De la mode du composite vestimentaire

L’autre jour alors que je réfléchissais comme à mon habitude à l’avenir de l’humanité en suçant des bâtons de surimi et en me demandant si par hasard un jour le suçage de bâtons de surimi deviendrait un peu hype parce que moi j’aime bien faire des madeleines au citron et au thé vert mais y a des jours où c’est quand même vachement plus pratique de sortir des bâtons de surimi du frigo. Et c’est bizarrement bon, les bâtons de surimi. C’est un peu comme la saucisse de jambon, qu’est-ce que ça me manque la saucisse de jambon ; chez ces cul-serrés de Parisiens tu trouves que du saucisson corse au goût subtil, mais pour une bonne grosse saucisse de jambon à la pistache, faut se lever matin. Donc, pour rectifier, je ne réfléchissais pas à l’avenir de l’humanité mais au sens du plaisir, de gustibus non disputandum et anima sana in corpore sano surtout nourri à la saucisse de jambon.

C’est alors que ma pensée féconde et vagabonde fut arrêtée par une sollicitation de facebook (je ne passe pas beaucoup de temps sur facebook, mais comme les gens me harcèlent je suis quand même obligée d’y aller pour être polie) (la rançon de la gloire) ; il s’agissait de décrypter la fonction d’un objet nouvellement venu sur la scène de la fashion, le coatigan (mélange, donc de manteau et de gilet – coat et cardigan, pour tous les gugusses qui parlent pas anglais) (par contre vous aurez remarqué je traduis pas le latin) (le latin ça se traduit pas, ça se respire).

Voici le coatigan. Still hot. Bien plus qu'un simple manteau.

Voici le coatigan. Still hot. Bien plus qu’un simple manteau.

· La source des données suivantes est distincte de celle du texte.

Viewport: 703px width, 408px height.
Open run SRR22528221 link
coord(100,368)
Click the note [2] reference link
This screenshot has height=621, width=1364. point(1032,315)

Commençons par souligner l’évidence : depuis quelques années, la mode est au mélange, à l’hybridation, viens faire toi-même le mélange de couleur sur les murs de la cabane du pécheur. Pourquoi cette FrancisCabrelisation de la tendance fashion ? Permettez-moi de soumettre mon humble opinion. L’amour du prochain, l’hybridation de la culture, la valorisation du grand Tout qui contient le sens de la vie et du Rien qui est Tout. Bref, la mode est philosophique ; le vêtement devient pour ainsi dire l’identité dans la différence qui est un ensemble de multiplicité ontologique sans concept. Enfin vous voyez.

Je vais vous soumettre quelques exemples, car comme vous le savez quand on veut montrer une idée il faut l’illustrer.

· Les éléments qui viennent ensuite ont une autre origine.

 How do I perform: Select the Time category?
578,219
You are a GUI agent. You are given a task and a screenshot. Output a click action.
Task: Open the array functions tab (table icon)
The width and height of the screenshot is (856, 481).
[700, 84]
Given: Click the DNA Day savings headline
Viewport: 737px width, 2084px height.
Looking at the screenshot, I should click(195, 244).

L’initiatrice de ce mouvement finalement assez stoïcien est bien évidemment Isabel Marant, qui créa il y a quelques années la BASKET COMPENSÉE à 400€ on s’en fout du prix ce qui compte c’est l’identité dans la différence. Bel objet racé, qui fait honte aux escarpins ; t’as pas du tout l’air d’une pouffe avec ça (je sens que je vais susciter quelques discussions animées au coin du feu) (je ne suis pas dans le jugement, attention, l’habit ne fait pas le moine) (bisou la Princesse de l’Elégance). Après, quand même, la basket compensée fait un peu la pouffe. Nan mais oh.

Les baskets compensées d'Isabel Marant. Pas cher, un si bel objet.

Les baskets compensées d’Isabel Marant. Pas cher, un si bel objet.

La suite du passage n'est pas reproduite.